I left Tim Bristol standing there with his hand to
his brow and walked down to the sidewalk, shutting the iron gate
behind me, The sun was glaring fiercely on the tarmac, on the windows
of the sandblasted townhouses and crumbling brownstones.

I got in the car, the sweat coming out all over me,
and thought about Paul Grandin, Jr. The play Grandin had been
performing in—the play on AIDS—would explain what he had been
doing at Nine Mile School, when Lee Marks had spotted him talking
with Greenleaf after the performance in the deserted auditorium. What
it didn’t explain was what they’d been talking about—or what
the continuing bond was between the two men. Clearly, in spite of
what Grandin’s sister had said, there was a bond that had continued
after Greenleaf’s arrest and prosecution. Some sense of obligation
or remorse or appetite that had kept Greenleaf feeding the kid money.

If Greenleaf had a
long-standing sexual relationship with Grandin, the fight with the
gray-haired man at Stacie’s bar could have been a three-way lovers’
quarrel.

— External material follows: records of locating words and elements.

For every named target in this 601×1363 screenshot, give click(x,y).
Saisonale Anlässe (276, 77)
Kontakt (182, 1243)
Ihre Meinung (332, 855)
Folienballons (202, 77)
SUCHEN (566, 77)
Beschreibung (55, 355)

Given Tim Bristol’s description of him, the kid was
certainly promiscuous enough to have provoked such a scene. Why such
a quarrel might have driven Greenleaf to suicidal despair was
something only Paul Grandin could tell me.

***

Before heading for Mount Adams and Freddy Davis, I
looped around Clifton and dropped off the coroner’s report with
Terry Mu1hane’s secretary. Mulhane was still seeing patients—the
waiting room was stacked up like a lumberyard—so I left a message
for him to call me when he was free.